Thousand natural shocks

“You just passed out,” she stammered, a frown of concern creasing her brow.
“Yeah,” I replied, not really looking at her, or indeed anything in particular, and brushing dust and the odd twig from my jeans. “I’m epileptic; it happens.”

fMRI images

No, that’s not me, cool as it would be to have my brain published.

This is the elephant in the room, one that I’ve not done justice to in any of my posts. About one in a hundred people suffer from epilepsy, and about 30% of those don’t find adequate treatment, despite the large number of anti-epileptic drugs out there. I’m one of those unfortunate few, and to describe the effect epilepsy’s had on my life as “profound” would but sugar o’er the devil himself.

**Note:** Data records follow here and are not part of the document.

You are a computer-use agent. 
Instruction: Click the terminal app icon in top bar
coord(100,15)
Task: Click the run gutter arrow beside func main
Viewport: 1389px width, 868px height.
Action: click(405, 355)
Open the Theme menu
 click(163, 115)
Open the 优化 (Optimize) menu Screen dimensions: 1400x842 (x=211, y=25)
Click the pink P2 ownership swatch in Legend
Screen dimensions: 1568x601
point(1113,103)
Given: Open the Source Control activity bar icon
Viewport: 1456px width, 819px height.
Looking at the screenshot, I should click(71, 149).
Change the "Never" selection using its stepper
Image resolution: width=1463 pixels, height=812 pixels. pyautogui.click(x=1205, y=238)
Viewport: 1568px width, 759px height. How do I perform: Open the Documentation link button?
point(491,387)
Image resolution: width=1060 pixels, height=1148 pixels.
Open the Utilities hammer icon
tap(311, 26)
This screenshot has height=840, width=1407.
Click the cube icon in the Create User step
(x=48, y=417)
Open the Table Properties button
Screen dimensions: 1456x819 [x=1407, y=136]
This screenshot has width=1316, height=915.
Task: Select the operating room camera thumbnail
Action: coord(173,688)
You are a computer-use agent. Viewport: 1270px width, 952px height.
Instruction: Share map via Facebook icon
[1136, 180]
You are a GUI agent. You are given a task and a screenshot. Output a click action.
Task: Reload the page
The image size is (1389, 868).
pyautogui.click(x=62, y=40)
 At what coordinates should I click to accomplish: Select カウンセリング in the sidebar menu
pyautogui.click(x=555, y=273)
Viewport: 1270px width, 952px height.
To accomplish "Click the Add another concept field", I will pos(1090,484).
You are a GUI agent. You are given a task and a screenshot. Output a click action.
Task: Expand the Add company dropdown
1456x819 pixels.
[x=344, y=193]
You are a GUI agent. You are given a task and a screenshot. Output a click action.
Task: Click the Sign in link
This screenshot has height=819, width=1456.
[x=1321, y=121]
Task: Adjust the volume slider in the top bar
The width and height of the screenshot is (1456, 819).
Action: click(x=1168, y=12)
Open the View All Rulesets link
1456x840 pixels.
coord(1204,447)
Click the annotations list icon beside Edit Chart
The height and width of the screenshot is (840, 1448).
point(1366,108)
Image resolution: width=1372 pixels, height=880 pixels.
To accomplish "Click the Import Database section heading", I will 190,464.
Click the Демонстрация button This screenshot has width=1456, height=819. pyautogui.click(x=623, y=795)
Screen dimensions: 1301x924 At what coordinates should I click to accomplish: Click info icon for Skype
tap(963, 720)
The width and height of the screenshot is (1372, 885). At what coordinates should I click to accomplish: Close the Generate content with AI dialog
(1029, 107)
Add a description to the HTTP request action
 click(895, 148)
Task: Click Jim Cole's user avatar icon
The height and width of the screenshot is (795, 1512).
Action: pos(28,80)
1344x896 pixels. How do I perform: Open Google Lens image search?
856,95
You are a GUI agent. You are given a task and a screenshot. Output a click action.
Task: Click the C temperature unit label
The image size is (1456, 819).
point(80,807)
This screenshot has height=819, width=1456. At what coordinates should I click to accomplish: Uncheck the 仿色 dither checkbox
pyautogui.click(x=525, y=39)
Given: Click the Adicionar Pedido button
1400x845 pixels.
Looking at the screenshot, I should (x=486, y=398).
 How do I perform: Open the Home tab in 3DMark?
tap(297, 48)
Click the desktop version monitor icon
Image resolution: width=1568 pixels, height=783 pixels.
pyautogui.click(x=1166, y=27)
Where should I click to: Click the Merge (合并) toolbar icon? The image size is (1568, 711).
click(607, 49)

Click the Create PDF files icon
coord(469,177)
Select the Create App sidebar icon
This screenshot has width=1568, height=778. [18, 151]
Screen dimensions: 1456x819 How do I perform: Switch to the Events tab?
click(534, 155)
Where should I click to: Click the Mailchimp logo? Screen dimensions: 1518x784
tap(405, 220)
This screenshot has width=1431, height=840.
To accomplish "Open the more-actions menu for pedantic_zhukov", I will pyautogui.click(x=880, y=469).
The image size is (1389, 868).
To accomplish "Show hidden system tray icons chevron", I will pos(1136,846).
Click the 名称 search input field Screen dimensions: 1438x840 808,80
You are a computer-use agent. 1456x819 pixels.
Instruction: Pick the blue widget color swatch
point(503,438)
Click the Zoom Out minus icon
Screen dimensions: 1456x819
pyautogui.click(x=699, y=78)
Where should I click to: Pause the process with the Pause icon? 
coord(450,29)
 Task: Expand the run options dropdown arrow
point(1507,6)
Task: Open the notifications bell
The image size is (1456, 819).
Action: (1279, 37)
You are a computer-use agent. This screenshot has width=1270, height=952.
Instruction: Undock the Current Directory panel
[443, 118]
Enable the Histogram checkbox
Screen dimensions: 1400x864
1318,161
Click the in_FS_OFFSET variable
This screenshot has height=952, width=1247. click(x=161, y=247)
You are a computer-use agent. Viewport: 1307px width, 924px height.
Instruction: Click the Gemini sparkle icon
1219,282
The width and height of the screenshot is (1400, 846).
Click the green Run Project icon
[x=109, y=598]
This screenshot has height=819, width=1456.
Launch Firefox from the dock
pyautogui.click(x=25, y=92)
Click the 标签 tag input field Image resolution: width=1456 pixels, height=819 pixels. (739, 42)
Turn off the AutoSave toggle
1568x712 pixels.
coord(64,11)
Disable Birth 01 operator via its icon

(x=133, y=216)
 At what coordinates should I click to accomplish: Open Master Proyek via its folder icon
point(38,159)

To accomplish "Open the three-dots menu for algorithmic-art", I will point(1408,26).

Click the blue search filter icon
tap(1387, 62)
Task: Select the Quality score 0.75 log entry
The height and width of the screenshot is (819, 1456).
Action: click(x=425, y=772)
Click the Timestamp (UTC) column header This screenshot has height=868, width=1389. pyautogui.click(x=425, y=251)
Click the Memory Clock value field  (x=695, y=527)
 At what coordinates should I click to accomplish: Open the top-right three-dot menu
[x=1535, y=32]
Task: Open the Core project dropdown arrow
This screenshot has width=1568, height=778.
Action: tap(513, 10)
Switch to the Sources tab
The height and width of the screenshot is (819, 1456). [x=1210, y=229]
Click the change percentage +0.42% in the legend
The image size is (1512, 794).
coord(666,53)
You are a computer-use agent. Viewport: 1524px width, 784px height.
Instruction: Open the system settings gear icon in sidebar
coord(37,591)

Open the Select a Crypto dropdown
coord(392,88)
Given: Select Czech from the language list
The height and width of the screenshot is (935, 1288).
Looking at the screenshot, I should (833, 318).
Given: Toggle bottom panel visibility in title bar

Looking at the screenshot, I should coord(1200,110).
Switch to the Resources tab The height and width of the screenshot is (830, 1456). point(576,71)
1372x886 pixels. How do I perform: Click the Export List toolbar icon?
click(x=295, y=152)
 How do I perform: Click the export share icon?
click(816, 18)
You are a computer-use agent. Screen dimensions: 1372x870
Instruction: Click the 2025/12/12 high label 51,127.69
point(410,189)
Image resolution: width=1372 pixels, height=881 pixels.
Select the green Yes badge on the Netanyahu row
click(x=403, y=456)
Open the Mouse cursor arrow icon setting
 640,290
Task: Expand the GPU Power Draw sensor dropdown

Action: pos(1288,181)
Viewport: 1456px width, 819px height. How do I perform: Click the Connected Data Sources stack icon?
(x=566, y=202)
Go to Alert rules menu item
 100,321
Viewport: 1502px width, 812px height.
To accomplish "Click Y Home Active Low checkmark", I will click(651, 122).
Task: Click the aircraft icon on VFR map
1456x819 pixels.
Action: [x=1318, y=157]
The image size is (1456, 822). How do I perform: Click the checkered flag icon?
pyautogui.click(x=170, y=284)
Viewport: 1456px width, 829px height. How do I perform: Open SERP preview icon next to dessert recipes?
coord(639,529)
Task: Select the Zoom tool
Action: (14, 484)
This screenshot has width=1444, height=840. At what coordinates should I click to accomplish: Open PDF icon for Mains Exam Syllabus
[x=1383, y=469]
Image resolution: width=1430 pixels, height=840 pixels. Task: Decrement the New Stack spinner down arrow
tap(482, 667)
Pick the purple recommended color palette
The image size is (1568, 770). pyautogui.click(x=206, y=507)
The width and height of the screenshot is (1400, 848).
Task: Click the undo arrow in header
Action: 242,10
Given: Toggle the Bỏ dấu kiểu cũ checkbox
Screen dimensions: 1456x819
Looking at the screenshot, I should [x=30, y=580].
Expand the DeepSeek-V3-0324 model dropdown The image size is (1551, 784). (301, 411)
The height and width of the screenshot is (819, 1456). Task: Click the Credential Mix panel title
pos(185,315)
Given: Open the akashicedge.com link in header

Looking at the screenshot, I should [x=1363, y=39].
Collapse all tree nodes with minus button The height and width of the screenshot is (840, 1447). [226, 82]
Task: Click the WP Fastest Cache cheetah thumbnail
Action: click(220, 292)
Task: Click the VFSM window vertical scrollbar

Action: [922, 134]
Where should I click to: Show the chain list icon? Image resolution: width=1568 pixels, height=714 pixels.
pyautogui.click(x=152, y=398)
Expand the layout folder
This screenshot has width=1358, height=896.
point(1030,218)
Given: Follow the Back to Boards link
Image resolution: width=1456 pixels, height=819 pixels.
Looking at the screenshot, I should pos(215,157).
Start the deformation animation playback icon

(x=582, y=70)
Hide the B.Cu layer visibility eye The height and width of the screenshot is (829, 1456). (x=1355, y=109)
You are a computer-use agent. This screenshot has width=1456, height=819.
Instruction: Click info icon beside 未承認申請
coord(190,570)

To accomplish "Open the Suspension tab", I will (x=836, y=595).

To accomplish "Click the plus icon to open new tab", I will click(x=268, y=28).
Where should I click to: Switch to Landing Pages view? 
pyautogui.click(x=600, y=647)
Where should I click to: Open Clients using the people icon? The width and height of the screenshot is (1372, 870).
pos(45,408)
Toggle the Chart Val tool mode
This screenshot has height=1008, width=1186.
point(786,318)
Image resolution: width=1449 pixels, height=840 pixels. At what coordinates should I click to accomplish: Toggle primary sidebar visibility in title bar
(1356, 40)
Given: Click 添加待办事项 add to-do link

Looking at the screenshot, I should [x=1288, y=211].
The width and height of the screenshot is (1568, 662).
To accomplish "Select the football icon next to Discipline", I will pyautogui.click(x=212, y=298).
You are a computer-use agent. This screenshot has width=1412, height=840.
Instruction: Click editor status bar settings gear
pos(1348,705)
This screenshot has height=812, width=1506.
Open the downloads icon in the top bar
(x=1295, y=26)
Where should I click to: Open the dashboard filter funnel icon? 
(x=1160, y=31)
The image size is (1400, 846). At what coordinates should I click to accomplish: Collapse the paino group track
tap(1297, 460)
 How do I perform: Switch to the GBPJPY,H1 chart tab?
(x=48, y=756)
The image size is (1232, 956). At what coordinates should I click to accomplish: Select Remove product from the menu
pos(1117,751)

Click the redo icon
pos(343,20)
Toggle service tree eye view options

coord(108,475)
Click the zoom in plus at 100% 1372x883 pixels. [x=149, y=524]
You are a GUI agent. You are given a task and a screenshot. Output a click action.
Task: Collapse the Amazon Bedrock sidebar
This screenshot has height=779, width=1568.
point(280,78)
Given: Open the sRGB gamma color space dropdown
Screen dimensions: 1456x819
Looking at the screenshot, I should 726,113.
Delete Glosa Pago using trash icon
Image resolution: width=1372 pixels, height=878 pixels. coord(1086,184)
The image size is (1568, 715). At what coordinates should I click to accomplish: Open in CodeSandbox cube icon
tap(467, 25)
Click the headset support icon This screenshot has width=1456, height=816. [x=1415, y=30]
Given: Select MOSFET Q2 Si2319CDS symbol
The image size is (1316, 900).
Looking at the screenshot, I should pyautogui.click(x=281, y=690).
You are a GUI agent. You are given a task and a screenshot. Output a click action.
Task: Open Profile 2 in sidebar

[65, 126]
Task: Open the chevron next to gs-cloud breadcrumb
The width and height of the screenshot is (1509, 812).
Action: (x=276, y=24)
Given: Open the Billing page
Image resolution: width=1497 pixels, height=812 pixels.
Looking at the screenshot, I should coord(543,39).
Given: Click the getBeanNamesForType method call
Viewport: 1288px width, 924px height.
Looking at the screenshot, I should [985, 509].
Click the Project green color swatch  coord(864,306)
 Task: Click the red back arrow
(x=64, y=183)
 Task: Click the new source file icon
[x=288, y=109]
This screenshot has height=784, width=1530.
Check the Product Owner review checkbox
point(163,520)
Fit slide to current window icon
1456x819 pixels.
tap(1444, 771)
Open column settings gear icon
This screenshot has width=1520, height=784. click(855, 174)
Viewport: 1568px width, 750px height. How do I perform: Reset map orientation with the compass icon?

Disdaining fortune, with my brandished steel, I have literally tried every drug in the book that’s recommended for my type of epilepsy. I’m on five of them, not through careful design and consideration, but through a highly heuristic “take this and see what happens” approach. As a result, I’m even on a drug that’s not actually indicated for my type of epilepsy (except in rats), and I’m on the waiting list for a device that seemingly randomly stimulates an important nerve in the hope that I’ll have fewer seizures.

Having seizures isn’t the biggest problem though. I mean, I’ve spent rather too many nights in A&E because of them, and had rather too many stitches, but that’s not the end of the world. It’s the constant fog of five drugs jostling for space in my head, the lack of memory of what happened a few hours ago (let alone a few lectures ago), and my overall lack of knowledge of what my own brain will decide to do to me next.

I am a disabled person. Sometimes I’m thankful: I get to live on campus at uni, and I have a convenient excuse for getting out of a lot of unpleasant things. But I’d trade all of it, even my free bus pass, to be able.